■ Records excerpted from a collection

--------------------

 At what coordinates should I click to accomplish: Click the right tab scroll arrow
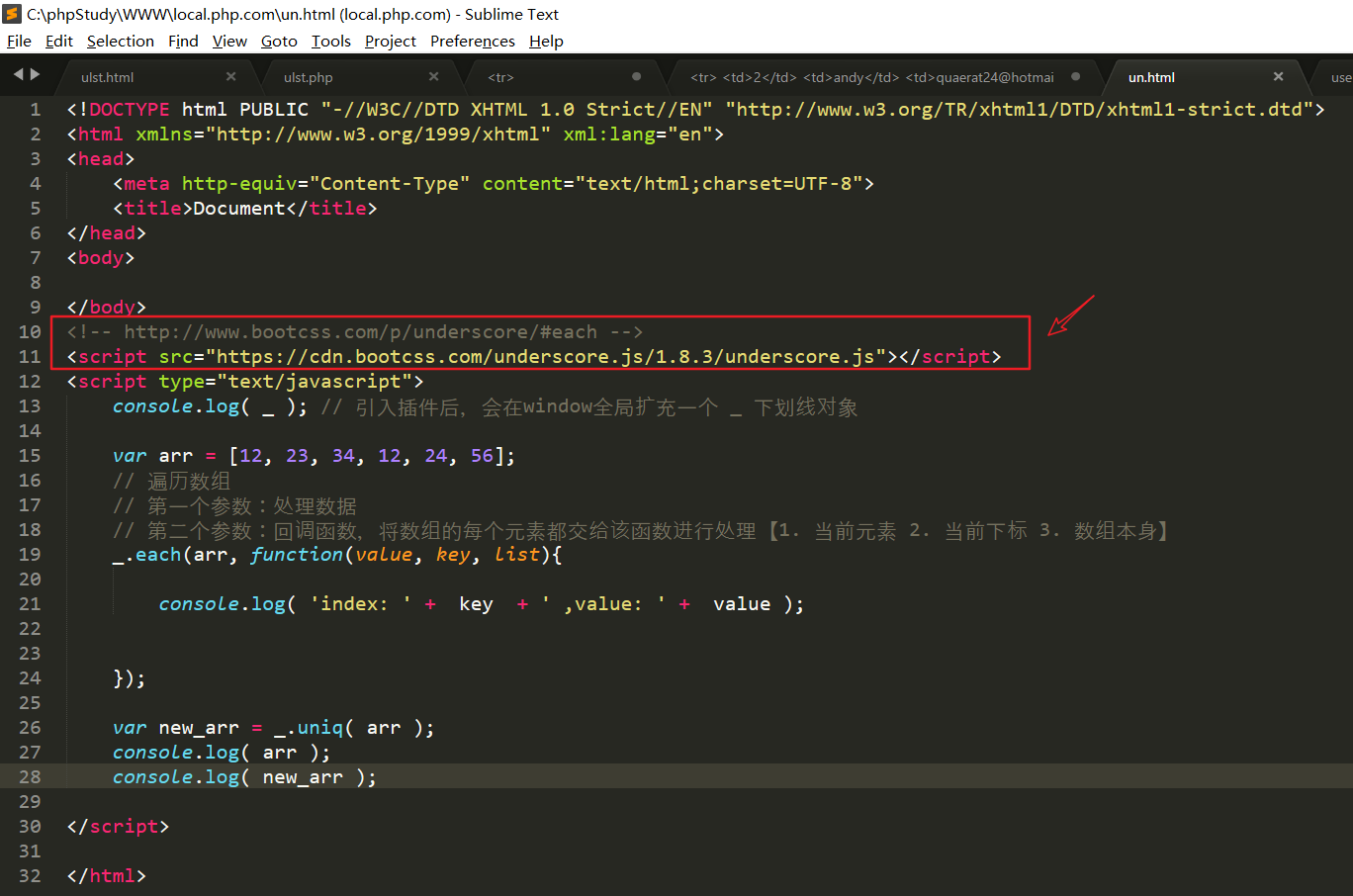pos(36,74)
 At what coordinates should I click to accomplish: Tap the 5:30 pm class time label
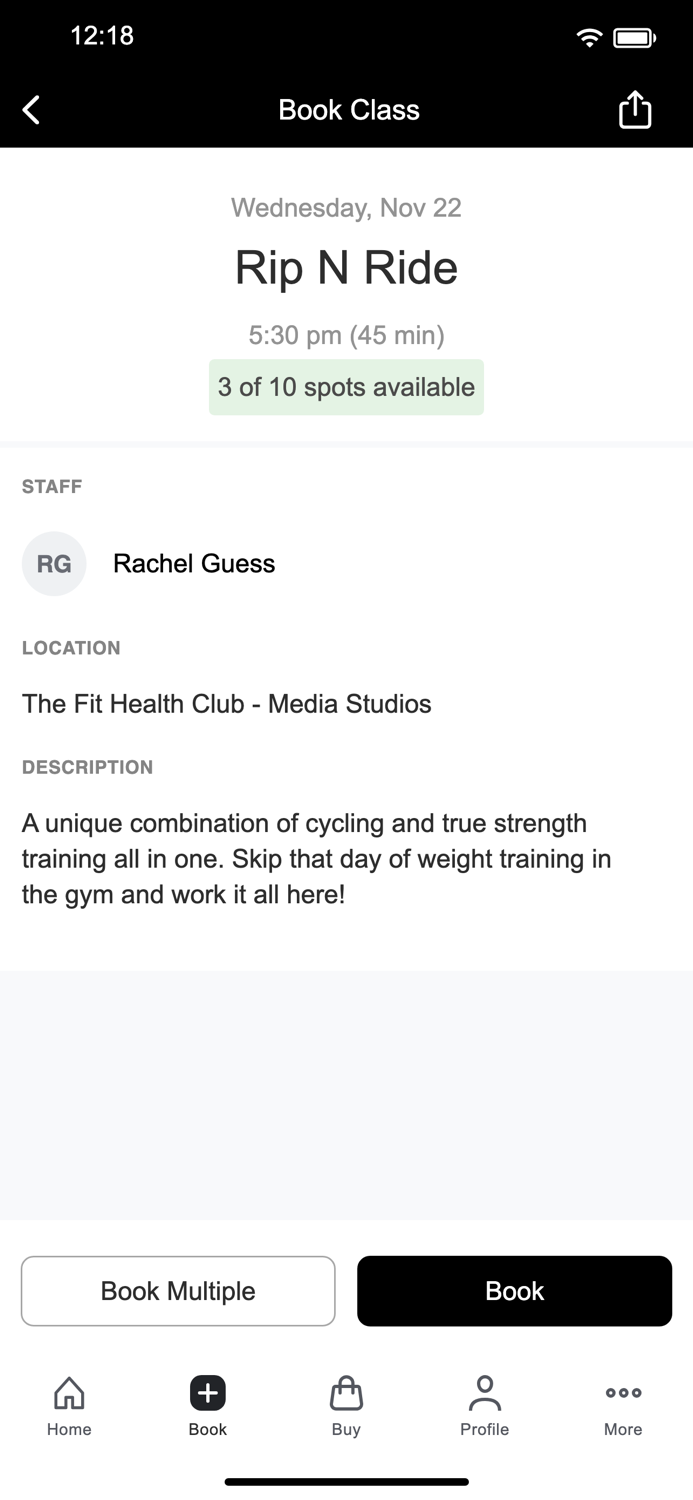[x=346, y=335]
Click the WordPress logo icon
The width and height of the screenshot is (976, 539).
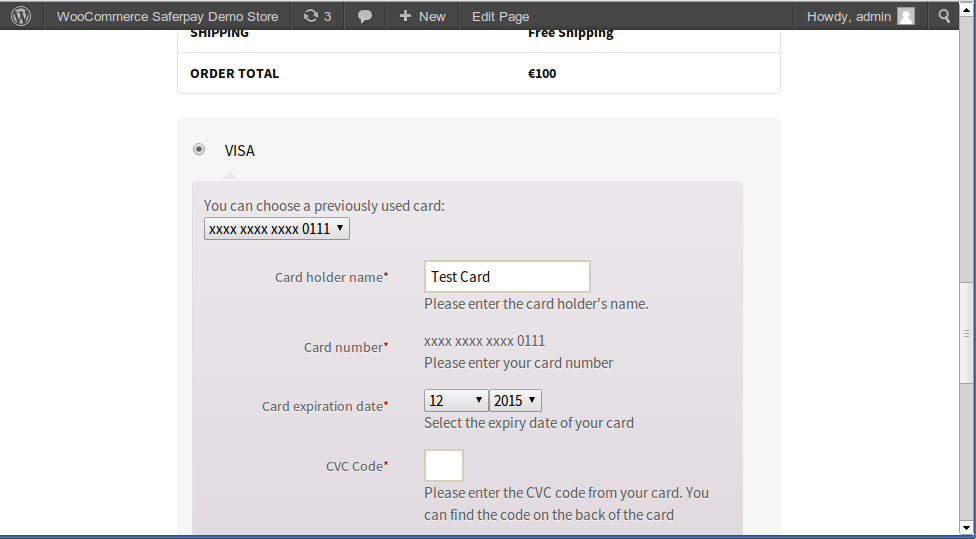pyautogui.click(x=21, y=16)
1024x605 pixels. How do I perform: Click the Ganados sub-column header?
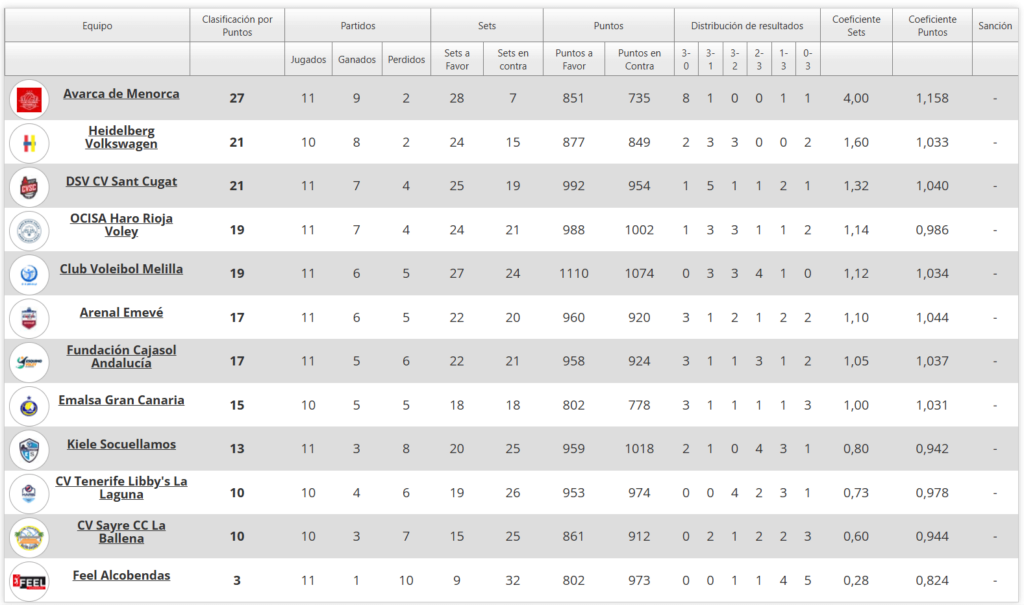[357, 59]

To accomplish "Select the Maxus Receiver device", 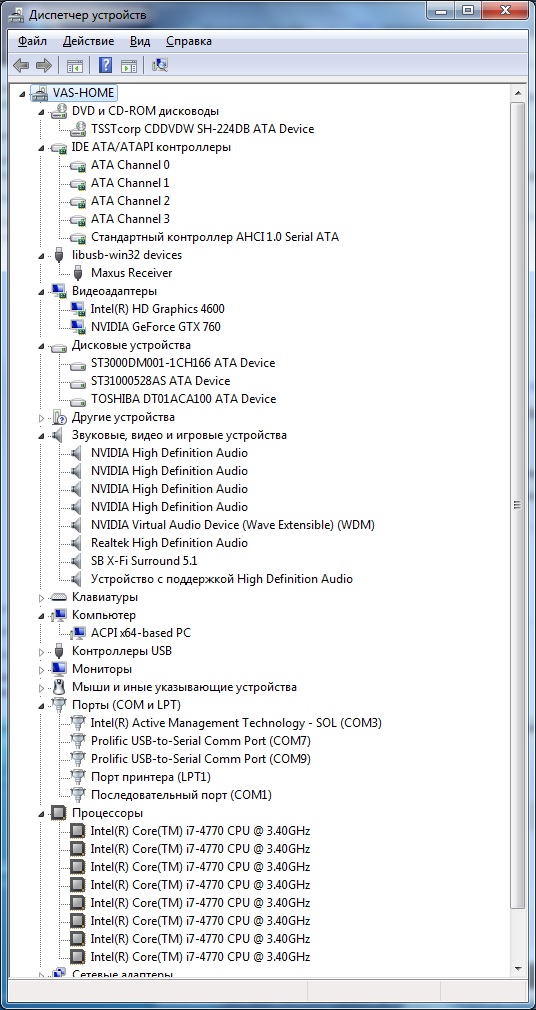I will tap(131, 272).
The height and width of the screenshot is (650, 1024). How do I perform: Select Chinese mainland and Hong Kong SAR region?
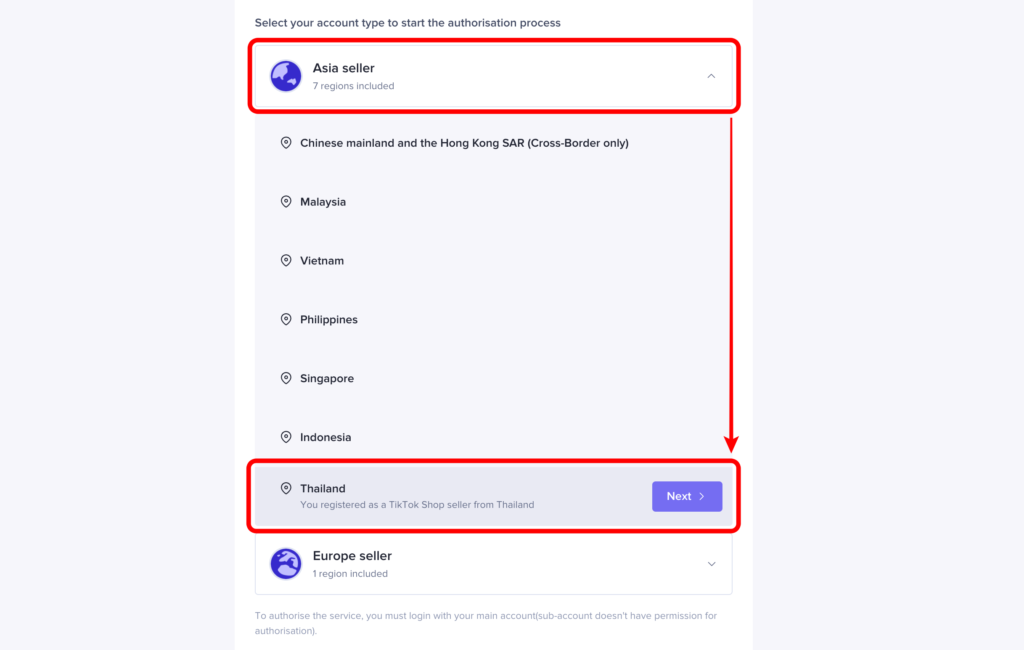pos(464,143)
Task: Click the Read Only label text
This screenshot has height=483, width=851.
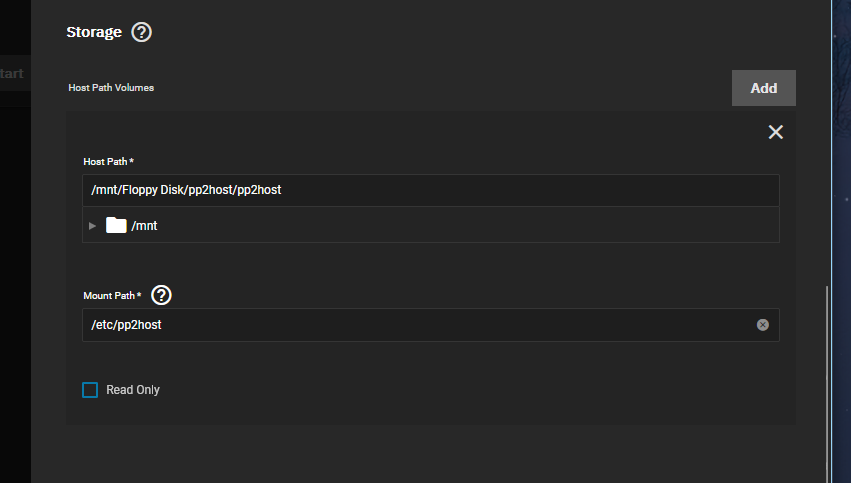Action: pos(133,390)

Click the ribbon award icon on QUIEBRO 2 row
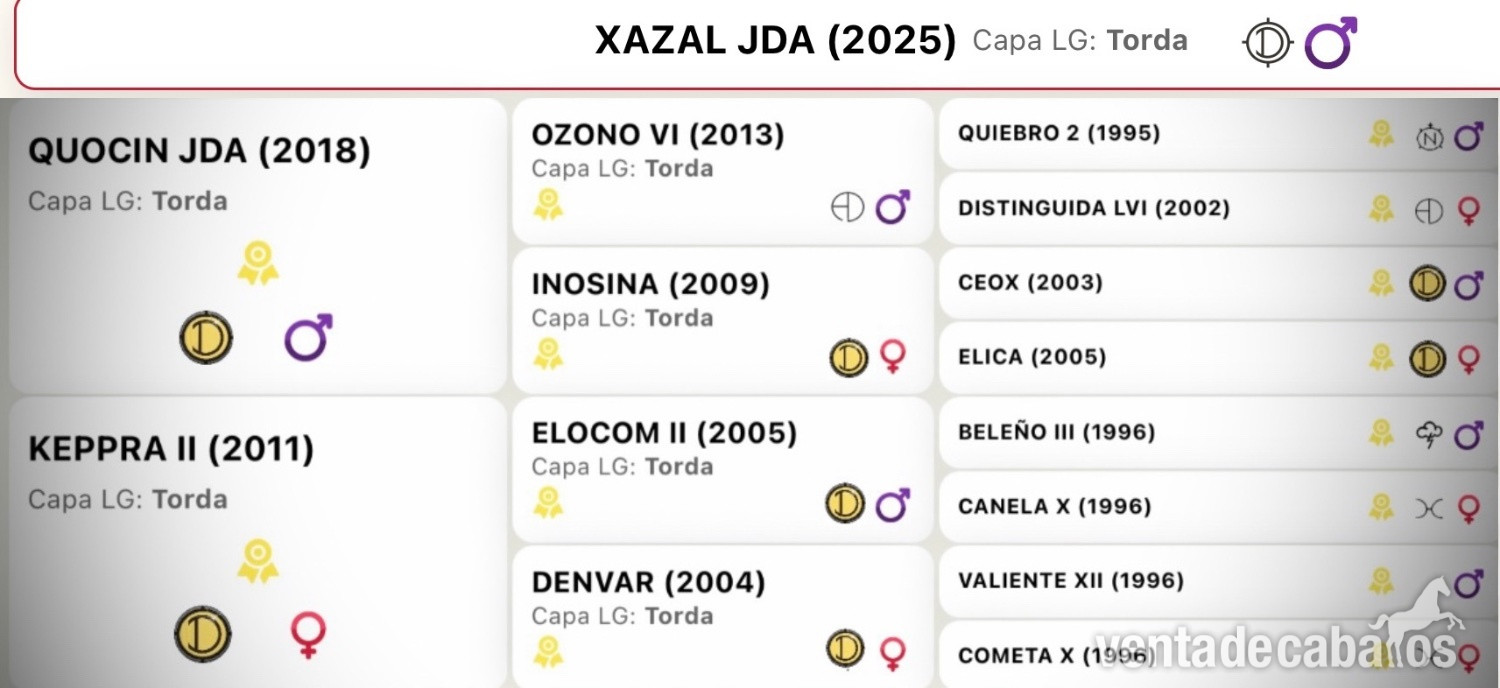[x=1382, y=135]
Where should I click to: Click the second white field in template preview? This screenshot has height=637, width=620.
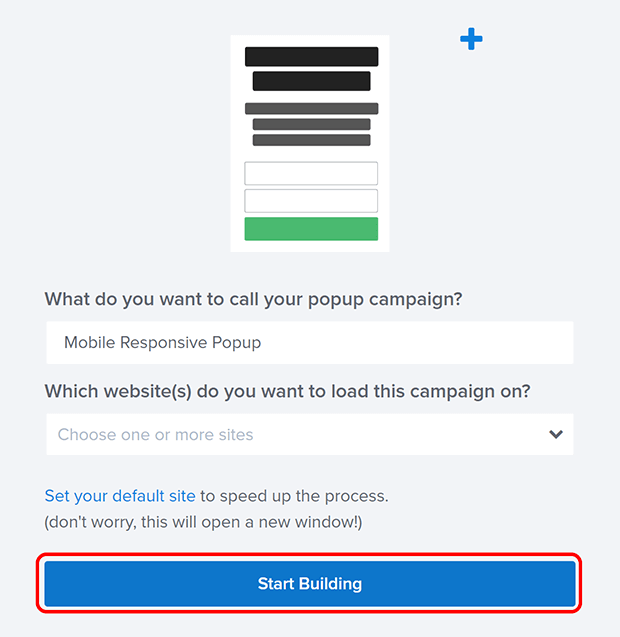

--------------------

■ Work required
Your reply should hold only the lines from the one that contains "Task: Click the Read Only label text" through the last line of the records above, exact and complete, and no pictures.

■ Task output
Task: Click the Read Only label text
This screenshot has height=483, width=851.
Action: pos(133,390)

Click the ribbon award icon on QUIEBRO 2 row
[x=1382, y=135]
Where should I click to: Click the second white field in template preview? This screenshot has height=637, width=620.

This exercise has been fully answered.